# AIM OF THE TASK:
Return the listing below character for character.

# THE INPUT:
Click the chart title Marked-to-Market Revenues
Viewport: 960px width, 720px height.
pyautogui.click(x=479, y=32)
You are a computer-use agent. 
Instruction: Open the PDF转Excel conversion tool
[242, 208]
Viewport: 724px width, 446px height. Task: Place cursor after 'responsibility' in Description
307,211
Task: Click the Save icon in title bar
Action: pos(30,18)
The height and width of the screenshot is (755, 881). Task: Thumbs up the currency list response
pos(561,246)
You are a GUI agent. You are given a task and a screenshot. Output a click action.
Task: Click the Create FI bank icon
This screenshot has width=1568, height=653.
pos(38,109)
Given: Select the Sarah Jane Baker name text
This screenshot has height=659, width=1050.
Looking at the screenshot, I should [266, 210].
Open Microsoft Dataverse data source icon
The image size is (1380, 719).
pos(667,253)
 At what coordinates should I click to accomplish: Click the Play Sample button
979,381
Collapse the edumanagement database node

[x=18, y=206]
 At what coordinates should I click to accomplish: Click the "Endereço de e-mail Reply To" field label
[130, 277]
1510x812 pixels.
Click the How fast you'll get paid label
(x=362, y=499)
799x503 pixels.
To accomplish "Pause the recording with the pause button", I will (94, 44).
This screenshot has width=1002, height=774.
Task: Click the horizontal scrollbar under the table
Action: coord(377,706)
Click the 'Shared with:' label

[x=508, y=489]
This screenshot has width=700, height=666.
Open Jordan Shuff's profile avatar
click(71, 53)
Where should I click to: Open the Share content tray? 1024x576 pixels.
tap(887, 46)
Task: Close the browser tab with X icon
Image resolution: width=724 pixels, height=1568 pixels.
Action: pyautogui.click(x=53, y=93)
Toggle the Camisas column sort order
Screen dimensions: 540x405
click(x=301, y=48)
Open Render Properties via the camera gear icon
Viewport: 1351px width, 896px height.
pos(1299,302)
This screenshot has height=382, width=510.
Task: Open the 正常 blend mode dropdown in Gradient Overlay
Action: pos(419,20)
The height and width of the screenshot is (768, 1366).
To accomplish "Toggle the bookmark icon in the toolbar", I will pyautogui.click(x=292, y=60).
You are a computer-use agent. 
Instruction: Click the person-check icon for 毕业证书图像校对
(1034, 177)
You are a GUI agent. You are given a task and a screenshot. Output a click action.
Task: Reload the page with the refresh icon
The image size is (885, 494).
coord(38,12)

# TASK ANSWER:
Click the chart title Marked-to-Market Revenues
Viewport: 960px width, 720px height.
pyautogui.click(x=479, y=32)
You are a computer-use agent. 
Instruction: Open the PDF转Excel conversion tool
[242, 208]
Viewport: 724px width, 446px height. Task: Place cursor after 'responsibility' in Description
307,211
Task: Click the Save icon in title bar
Action: pos(30,18)
The height and width of the screenshot is (755, 881). Task: Thumbs up the currency list response
pos(561,246)
You are a GUI agent. You are given a task and a screenshot. Output a click action.
Task: Click the Create FI bank icon
This screenshot has width=1568, height=653.
pos(38,109)
Given: Select the Sarah Jane Baker name text
This screenshot has height=659, width=1050.
Looking at the screenshot, I should [266, 210].
Open Microsoft Dataverse data source icon
The image size is (1380, 719).
pos(667,253)
 At what coordinates should I click to accomplish: Click the Play Sample button
979,381
Collapse the edumanagement database node

[x=18, y=206]
 At what coordinates should I click to accomplish: Click the "Endereço de e-mail Reply To" field label
[130, 277]
1510x812 pixels.
Click the How fast you'll get paid label
(x=362, y=499)
799x503 pixels.
To accomplish "Pause the recording with the pause button", I will (94, 44).
This screenshot has width=1002, height=774.
Task: Click the horizontal scrollbar under the table
Action: coord(377,706)
Click the 'Shared with:' label

[x=508, y=489]
This screenshot has width=700, height=666.
Open Jordan Shuff's profile avatar
click(71, 53)
Where should I click to: Open the Share content tray? 1024x576 pixels.
tap(887, 46)
Task: Close the browser tab with X icon
Image resolution: width=724 pixels, height=1568 pixels.
Action: pyautogui.click(x=53, y=93)
Toggle the Camisas column sort order
Screen dimensions: 540x405
click(x=301, y=48)
Open Render Properties via the camera gear icon
Viewport: 1351px width, 896px height.
pos(1299,302)
This screenshot has height=382, width=510.
Task: Open the 正常 blend mode dropdown in Gradient Overlay
Action: pos(419,20)
The height and width of the screenshot is (768, 1366).
To accomplish "Toggle the bookmark icon in the toolbar", I will pyautogui.click(x=292, y=60).
You are a computer-use agent. 
Instruction: Click the person-check icon for 毕业证书图像校对
(1034, 177)
You are a GUI agent. You are given a task and a screenshot. Output a click action.
Task: Reload the page with the refresh icon
The image size is (885, 494).
coord(38,12)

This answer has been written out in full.